DEFENSE BASE ACT In 1941, by enacting the Defense Base Act, Congress made the Longshore and Harbor Workers’ Compensation Act applicable to various civilian employees injured as a result of employment outside of the continental United States. Employees covered generally include those working on certain military bases and those working for contractors who have contracts with the United States to perform work outside the United States. As a result of the war in Iraq and its aftermath there have been many cases under the Defense Base Act involving employees of contractors injured not only in Iraq itself but in that part of the world.
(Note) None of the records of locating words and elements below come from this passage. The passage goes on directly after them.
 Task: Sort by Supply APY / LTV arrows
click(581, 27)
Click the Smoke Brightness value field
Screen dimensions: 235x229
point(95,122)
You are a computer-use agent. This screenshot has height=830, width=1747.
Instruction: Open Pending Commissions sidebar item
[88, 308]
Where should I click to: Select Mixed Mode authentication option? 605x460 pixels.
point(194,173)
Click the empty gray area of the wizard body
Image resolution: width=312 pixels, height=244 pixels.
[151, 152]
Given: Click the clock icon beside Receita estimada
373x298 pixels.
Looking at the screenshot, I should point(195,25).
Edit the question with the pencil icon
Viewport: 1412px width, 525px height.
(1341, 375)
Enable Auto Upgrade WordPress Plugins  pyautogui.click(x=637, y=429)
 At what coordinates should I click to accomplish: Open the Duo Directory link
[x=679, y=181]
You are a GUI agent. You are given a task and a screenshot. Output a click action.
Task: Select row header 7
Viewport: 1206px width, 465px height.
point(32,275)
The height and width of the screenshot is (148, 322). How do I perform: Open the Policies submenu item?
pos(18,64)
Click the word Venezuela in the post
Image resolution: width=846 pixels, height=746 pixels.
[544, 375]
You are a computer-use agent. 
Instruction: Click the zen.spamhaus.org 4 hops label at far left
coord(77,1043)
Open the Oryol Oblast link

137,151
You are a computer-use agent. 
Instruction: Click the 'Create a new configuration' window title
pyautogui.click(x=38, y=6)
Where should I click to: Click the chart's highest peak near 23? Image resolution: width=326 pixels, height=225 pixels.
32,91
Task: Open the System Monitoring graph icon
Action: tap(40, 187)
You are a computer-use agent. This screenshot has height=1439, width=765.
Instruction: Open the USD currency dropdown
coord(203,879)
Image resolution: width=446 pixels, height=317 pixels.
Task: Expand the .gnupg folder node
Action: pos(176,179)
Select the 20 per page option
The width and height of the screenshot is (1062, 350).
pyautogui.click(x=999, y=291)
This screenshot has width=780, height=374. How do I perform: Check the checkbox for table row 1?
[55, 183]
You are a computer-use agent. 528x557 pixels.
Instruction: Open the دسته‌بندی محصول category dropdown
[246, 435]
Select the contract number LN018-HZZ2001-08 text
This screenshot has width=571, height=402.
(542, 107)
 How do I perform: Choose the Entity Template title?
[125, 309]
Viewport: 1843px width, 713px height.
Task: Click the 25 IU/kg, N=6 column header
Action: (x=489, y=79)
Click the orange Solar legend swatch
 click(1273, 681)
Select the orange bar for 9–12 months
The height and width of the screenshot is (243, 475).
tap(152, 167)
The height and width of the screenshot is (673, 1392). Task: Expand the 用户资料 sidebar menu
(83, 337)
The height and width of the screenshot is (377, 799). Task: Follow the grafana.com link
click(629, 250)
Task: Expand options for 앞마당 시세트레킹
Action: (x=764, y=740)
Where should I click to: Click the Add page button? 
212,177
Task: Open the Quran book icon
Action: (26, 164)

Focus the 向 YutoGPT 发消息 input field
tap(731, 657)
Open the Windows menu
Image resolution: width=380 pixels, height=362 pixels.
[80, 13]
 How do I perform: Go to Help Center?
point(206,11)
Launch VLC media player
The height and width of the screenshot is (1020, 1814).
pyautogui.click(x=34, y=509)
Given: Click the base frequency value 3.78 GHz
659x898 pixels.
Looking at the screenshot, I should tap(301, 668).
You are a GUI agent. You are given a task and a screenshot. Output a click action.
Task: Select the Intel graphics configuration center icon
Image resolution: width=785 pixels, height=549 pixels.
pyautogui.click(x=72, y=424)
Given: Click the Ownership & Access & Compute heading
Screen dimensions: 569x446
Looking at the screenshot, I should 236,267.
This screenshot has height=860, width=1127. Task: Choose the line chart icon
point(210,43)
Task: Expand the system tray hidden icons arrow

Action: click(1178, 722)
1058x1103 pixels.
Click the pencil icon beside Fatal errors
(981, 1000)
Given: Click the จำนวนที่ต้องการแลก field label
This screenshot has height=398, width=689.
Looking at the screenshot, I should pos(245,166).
NONAPPROPRIATED FUND INTRUMENTALITIES ACT This statute, passed in 1952, made the Longshore and Harbor Workers’ Compensation Act applicable to civilian employees working for such organizations as the Army and Air Force Exchange Service (AAFES), Navy exchanges, Marine exchanges, etc. Coverage includes persons working in or outside the United States, but there are some limitations.
JONES ACT The Longshore and Harbor Workers’ Compensation Act does not apply to the master or member of a crew of any vessel (seamen). Pursuant to the LHWCA an injured employee is entitled to benefits whether the employee is at fault, the employer is at fault, a third person is at fault or no one is at fault. However, even if the employer is at fault, the employee cannot sue his employer. The Jones Act is different: it gives an injured seaman the right to sue his employer and, if successful, to recover not only medical expenses and lost wages, but damages for pain and suffering as well. Damages for pain and suffering are not available under the LHWCA. Seamen can also sue under the theory of “unseaworthiness”, and additionally recover certain benefits under the ancient doctrine of “maintenance and cure”.